[Start of Attachment]

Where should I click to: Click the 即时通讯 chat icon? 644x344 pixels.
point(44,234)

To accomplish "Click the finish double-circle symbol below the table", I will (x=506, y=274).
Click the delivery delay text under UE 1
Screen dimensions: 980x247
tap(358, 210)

[End of Attachment]

A word-for-word transcription of the material is required.

WRITTEN RESPONSE:
Where should I click to: Click the 即时通讯 chat icon? 644x344 pixels.
point(44,234)

To accomplish "Click the finish double-circle symbol below the table", I will (x=506, y=274).
Click the delivery delay text under UE 1
Screen dimensions: 980x247
tap(358, 210)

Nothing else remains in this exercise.